Onlar da, daha önce hiç kimsenin duymadığı bir pişmanlık ve üzüntü içinde geri dönerler ve “Ey Rabbimiz! Sen keşke bizi, bu sevabı ve veli kullarına hazırladığın bu nimetleri göstermeden önce doğrudan cehennemine atsaydın bizim için daha kolay olurdu.” derler.
Allâhü Teâlâ da şöyle buyurur: “Bu, benim sizin hakkınızda istediğim şeydir. Zira siz, insanlardan uzak kaldığınız zaman büyüklük ve azamette benimle yarıştınız. İnsanlarla karşılaştığınız zaman ise onlara karşı mütevazı oldunuz, -kalplerinizdekine aykırı olarak-riyakârlık yaptınız. İnsanlardan korkup çekindiniz, ama benden korkmadınız. İnsanlara hürmette bulundunuz, ama bana hürmette bulunmadınız. İnsanlar için terk ettiniz ama benim için terk etmediniz.
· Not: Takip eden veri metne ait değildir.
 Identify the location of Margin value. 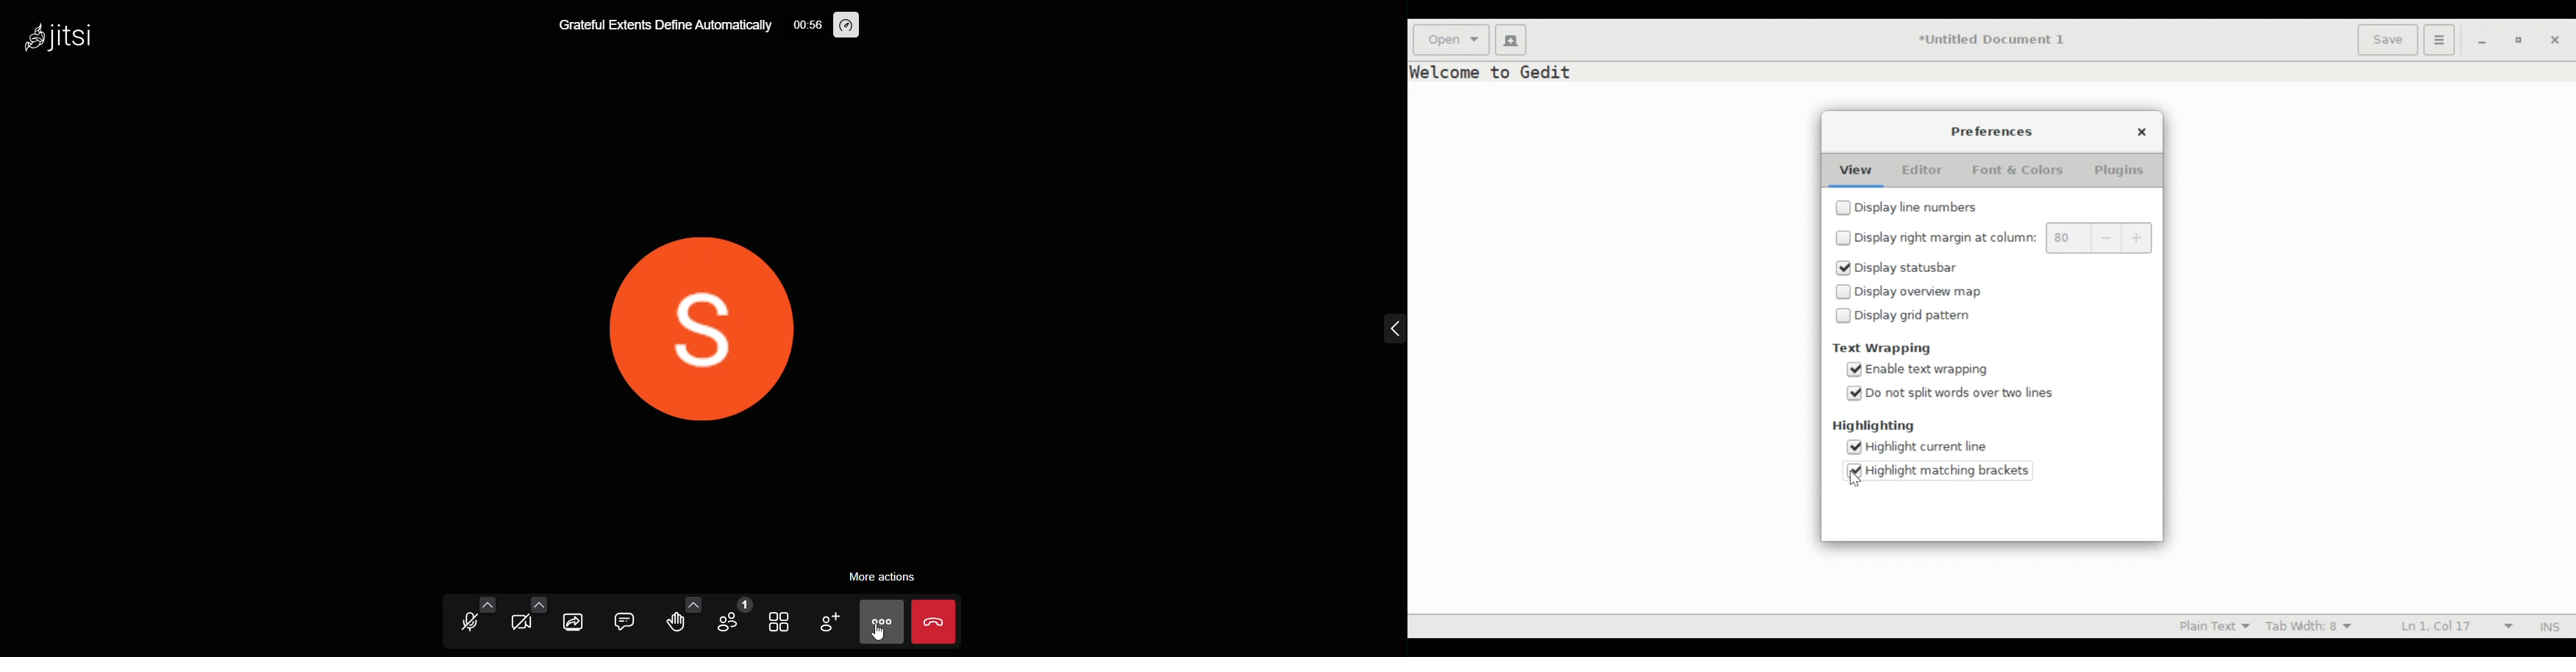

İşte bu gün ben sizi o sevab ve mükâfatlardan mahrum bıraktığım gibi size pek şiddetli azabı tattıracağım.”
FAZÎLET YARIŞI
Bir aralık Hazret-i Hasan ve Hazret-i Hüseyin (r.anhumâ) efendilerimiz arasında bir dargınlık meydana gelmişti.
Hz. Hüseyin’e “Sizin, ağabeyinizin yanına gidip barışmanız münâsiptir. O sizin büyüğünüzdür” dediler.
“Ceddim, Resûlullah (s.a.v.)’den işittiğim bir hadîs-i şerîfte araları açık olan iki kişiden hangisi öbürüyle barışmağa tâlip olursa onun cennete girmede de diğerini geçeceği buyuruldu. Ağabeyimi öne geçme şerefinden mahrum etmek istemem” buyurdu.
Bu ifâdesi Hazret-i Hasan’a bildirilince hemen kalkıp Hz. Hüseyin’in yanına geldi, barıştılar. O kırgınlık derhâl aralarından gitti.